A novel recurrent 3.6-kb deletion in the PYGL gene contributes to glycogen storage disease type VI.

Abstract The PYGL gene is the only established gene known to cause glycogen storage disease type VI (GSD6), which is a rare autosomal recessive disorder associated with hepatomegaly, elevated hepatic transaminases, and hypoglycemia. We performed extended bioinformatics analysis on the exome sequencing data of five patients who were clinically diagnosed as/highly-suspected of GSD and identified a single heterozygous pathogenic/likely-pathogenic (P/LP) or rare variant of uncertain significance (VUS) single nucleotide variant (SNV) on the PYGL gene. A recurrent novel 3.6-kb deletion involving exons 14-17 of PYGL was identified in three of the five patients.
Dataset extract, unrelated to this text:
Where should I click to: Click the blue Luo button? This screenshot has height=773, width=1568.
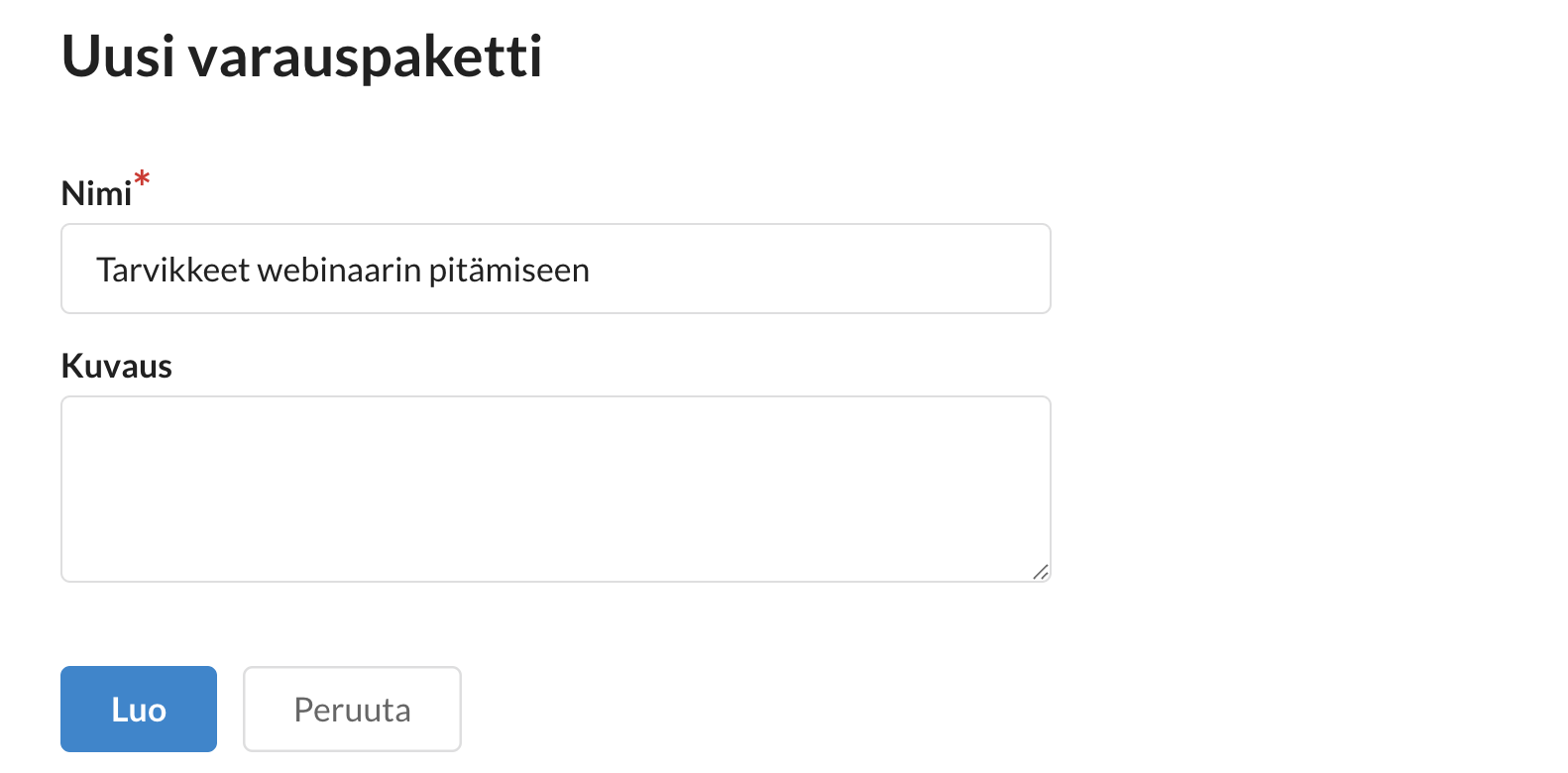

Together with the two novel and one established stop-gain SNVs, they were diagnosed as compound heterozygous of PYGL variants and confirmed as GSD6. The detected 3.6-kb deletion was further screened in a Chinese cohort of 31,317 individuals without hepatic abnormalities, and 10 carriers were identified, showing an allele frequency of 0.016%. Compared with the previously established 47 PYGL P/LP SNVs, the novel pathogenic deletion showed the second highest allele frequency among the population. The revealed recurrent novel 3.6-kb deletion improved the molecular diagnostic rate of the GSD6. The relatively high frequency of the variant suggests that it is a potential mutation hotspot in GSD6 patients.